After every jobs report, I update the jobs forecast and chart Team Obama put out in January 2009 that projected the future unemployment rate if Congress passed his stimulus plan. It shows the unemployment rate far higher today than what Obama economists predicted back then, 8.2% vs. 5.7%.
But some people think the comparison unfair. After all, the economic downturn turned out to be far worse than the White House or anyone knew at the time. The Commerce Department:
The revised estimates of GDP that were released on July 29, 2011, as part of the annual revision of the national income and product accounts (NIPAs) indicate that the depth of the 2007–2009 recession was deeper, and the subsequent period of expansion was somewhat less robust.
The revised estimates show that for the period of contraction from 2007:Q4 to 2009:Q2, real GDP decreased at an average annual rate of 3.5 percent; in the previously published estimates, it had decreased at a rate of 2.8 percent. The cumulative decrease over the six quarters of contraction is now estimated as 5.1 percent, compared with 4.1 percent in the previously published estimates; both the revised and previously published estimates of GDP show that the recession was the deepest contraction since the beginning of BEA’s quarterly real GDP estimates in 1947.
The overall pattern of quarterly changes during the downturn was similar in both the revised and previously published estimates, though the revised estimates show larger decreases for 2008:Q4 (-8.9 percent compared with -6.8 percent) and for 2009:Q1 (-6.7 percent compared with -4.9 percent). The contributions of specific GDP components to the contraction were similar in both the revised and previously published estimates. (See the briefing on results of the 2011 NIPA annual revision.)
So the White House says its forecast was overly optimistic only because their economists, Christina Romer and Jared Bernstein, were basing it off incomplete data—not because the stimulus didn’t work as well as expected.
I have two responses to that. First, deeper downturns should be followed by stronger rebounds.

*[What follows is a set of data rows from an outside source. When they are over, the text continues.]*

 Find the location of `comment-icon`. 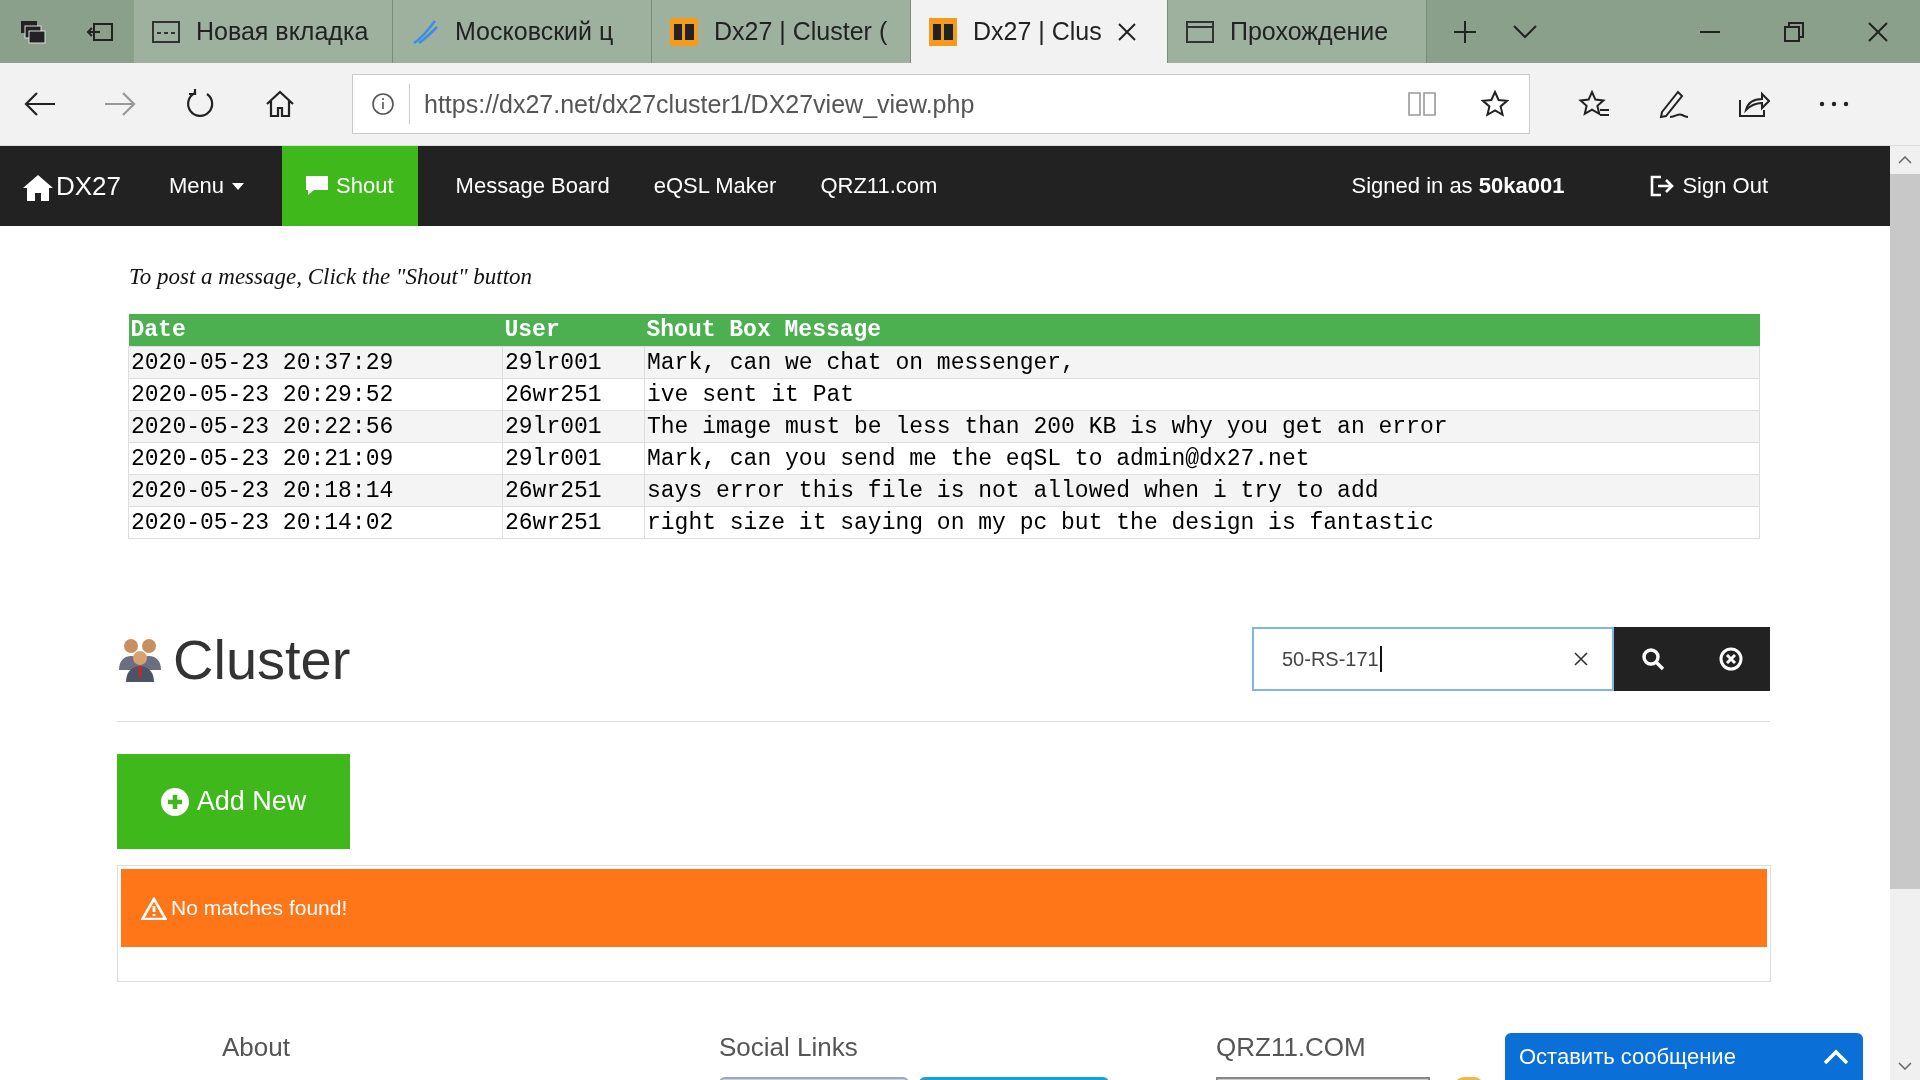

comment-icon is located at coordinates (318, 186).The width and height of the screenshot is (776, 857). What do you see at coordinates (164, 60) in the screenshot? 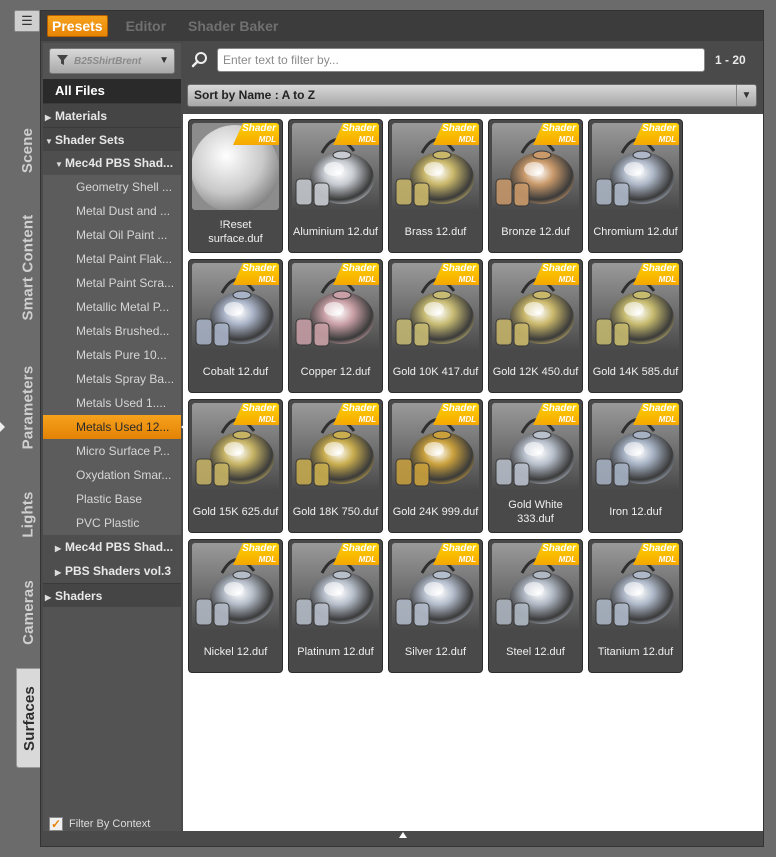
I see `chevron-down-icon: ▼` at bounding box center [164, 60].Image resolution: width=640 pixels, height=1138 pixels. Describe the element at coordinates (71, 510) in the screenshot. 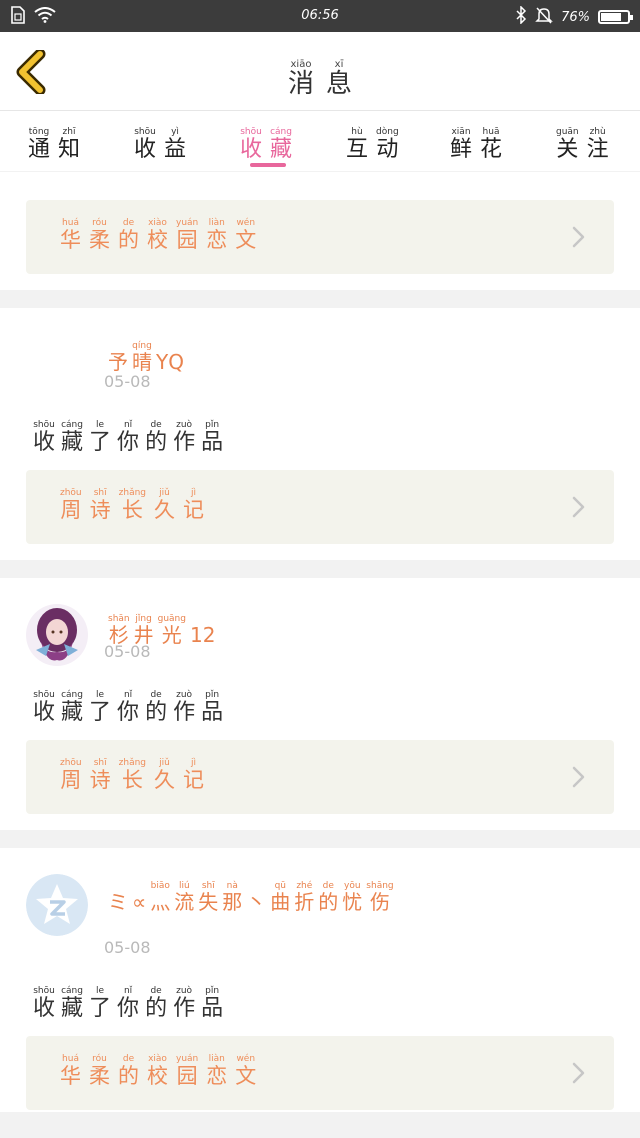

I see `hanzi: 周` at that location.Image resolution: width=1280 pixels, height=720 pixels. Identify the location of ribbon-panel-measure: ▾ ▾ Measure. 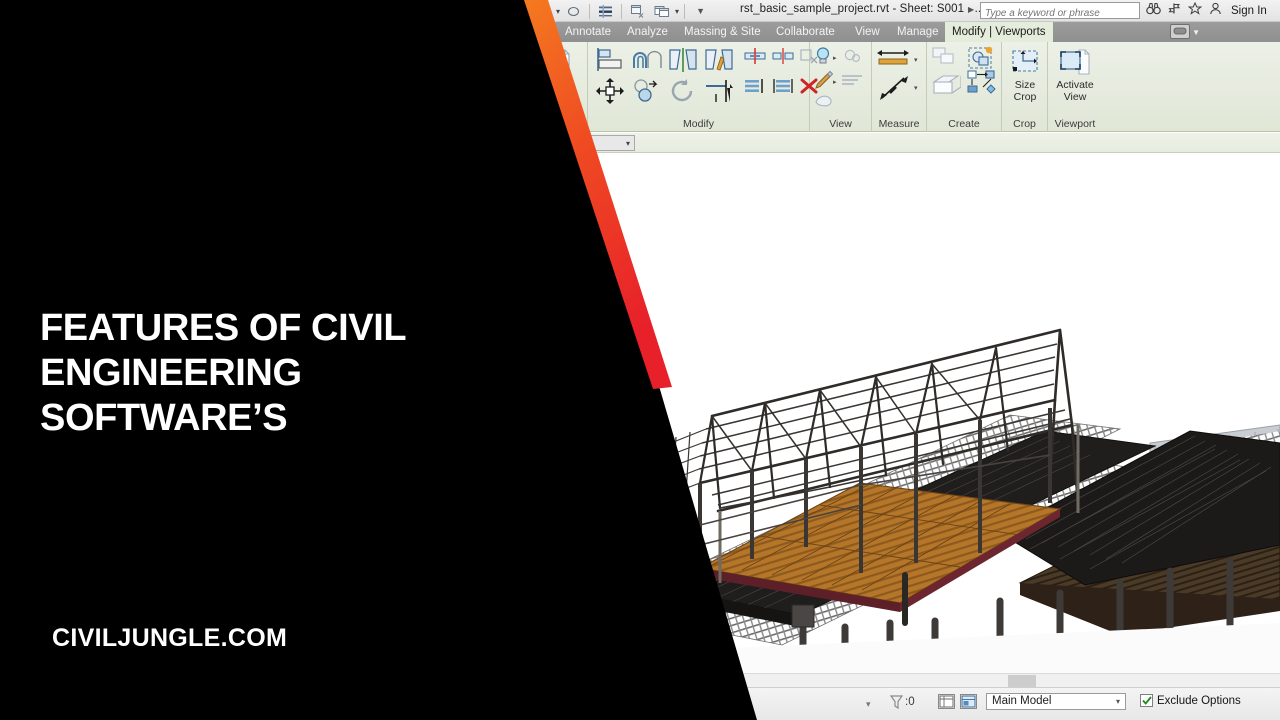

Second, this White House has continually overestimated the strength of the recovery—as the charts above and below indicate (based on official White House forecasts). This says to me the problem isn’t the data going into the forecast model, the problem is the forecast model built on Keynesian assumptions about the impact of government spending and temporary tax hikes. Obama simply has the wrong model for growth.